Steven Brill, co-founder and CEO of NewsGuard, added: “By playing word games and emphasizing ‘could’ instead of ‘should’, these platforms are finally acknowledging that since the original Code in 2018 they have only been paying lip service to this vital – and readily available – measure […] that would empower users with information about the reliability of sources rather than continue to bombard them with content choices made by secret, unaccountable algorithms intended to empower their eyeballs-at-all-costs business model, rather than empower the people they are supposed to be serving.”

“This key initiative of the Code now appears to be dead and buried – until the Commission acts to end its naïve dependence on the willingness of these platforms to act in the public interest voluntarily.”

Multiple studies have shown that credibility cues, such as those provided by NewsGuard, improve the “news diets” of misinformation consumers.

Jake Dubbins, co-founder and co-chair of the Conscious Advertising Network, agreed with the sentiment expressed by NewsGuard.

“This looks like a very successful lobbying operation by tech platforms to make their responsibilities optional. A textbook example of writing the homework assignment and then marking it, too.”

Dubbins connects the failure to comprehensively stop the spread of misinformation online, despite the availability of tools that demonstrably reduce the issue without the need to turn to censorship, to the failure to create political and social consensus around developing climate change policy.

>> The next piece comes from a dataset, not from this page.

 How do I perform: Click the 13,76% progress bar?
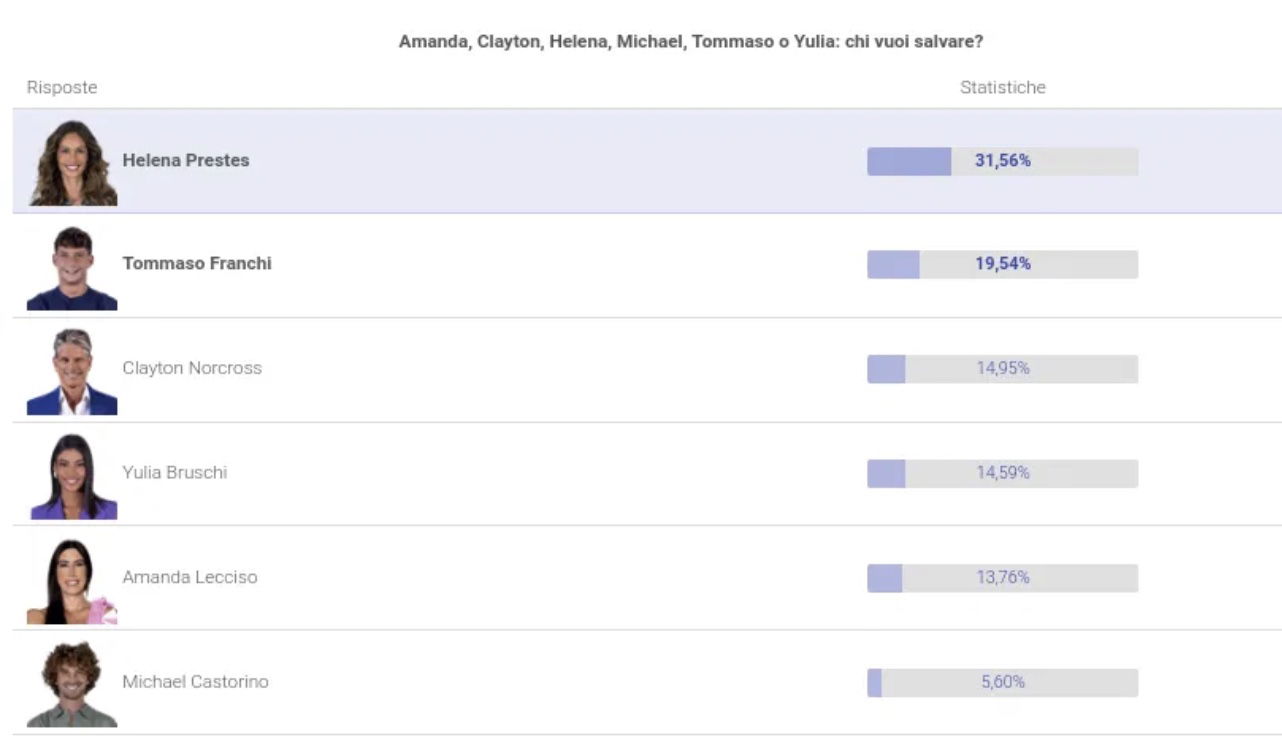1002,578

The Intergovernmental Panel on Climate Change (IPCC) published its latest report in February, which clearly stated: “Any further delay in concerted global action will miss a brief and rapidly closing window to secure a liveable future.”

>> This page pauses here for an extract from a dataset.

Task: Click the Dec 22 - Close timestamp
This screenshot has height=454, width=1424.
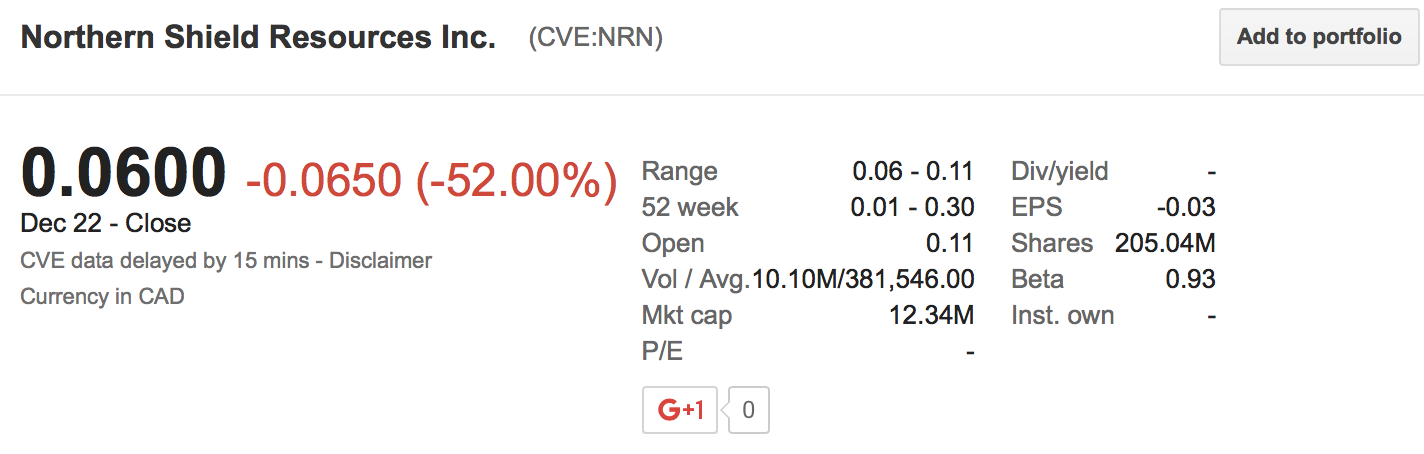Action: tap(106, 223)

Despite this urgency, Dubbins states that “the whole industry, legislators, and society generally are experiencing massive cognitive dissonance about the scale of the threat of misinformation to democratic institutions, to public health, to social cohesion, and to climate action.”

Mis- and disinformation has proven to be a significant issue regarding political elections and public health crises like the coronavirus.

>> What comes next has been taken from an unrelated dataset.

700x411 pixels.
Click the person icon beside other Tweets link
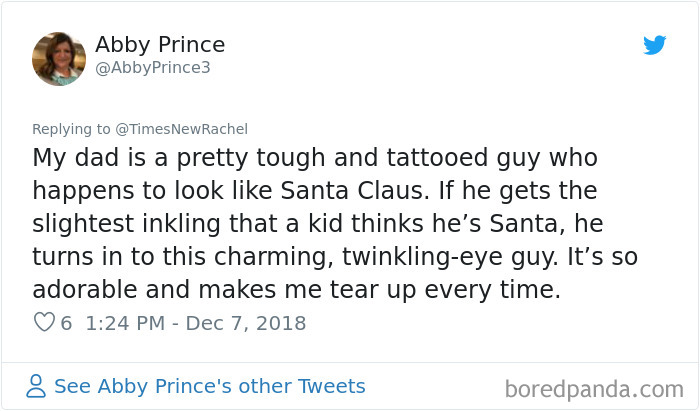[x=36, y=386]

The spread of misinformation regarding the lie that the 2020 US presidential election was stolen from Trump was, as the January 6 committee in the US is currently describing in detail, a major factor that led to the attempted insurrection of the US government.

The 2018 Facebook-Cambridge Analytica Scandal revealed how political advertisers for then-candidate Donald Trump and the UK’s Vote Leave campaign in 2016 used data illegally harvested from Facebook users to target individuals’ for political ads.

Since then, Facebook has attempted to change its tune, with spokespeople highlighting the company’s partnerships with more than 80 independent, certified fact-checking organizations, and efforts to reduce or remove content that contains false information, particularly relating to Covid-19 or content that is meant to suppress voting.

GroupM anticipates political advertising, including both ads for candidates as well as political issues campaigns, to reach $13bn in US adspend this year thanks to the midterm elections.

Dubbins continues: “This code effectively says that tech platforms ‘could’ choose to act rather than ‘should’. It means that we will be responding reactively to real-world harms of misinformation rather than proactively dealing with what is a huge and unprecedented problem. It makes it more likely that we will miss that closing window.”

It is worth noting that the revised Code does also take positive steps toward demonetizing disinformation, which major platforms have committed to. The companies will have seven months to submit a first set of reports to demonstrate the effectiveness of their revised actions.

But to NewsGuard and Dubbins, the Code represents a clear missed opportunity for much-needed regulation, especially given the ever-dwindling time constraints on humanity’s largest collective issue of climate change.

As Dubbins asks: “What does an ‘unliveable’ future look like?”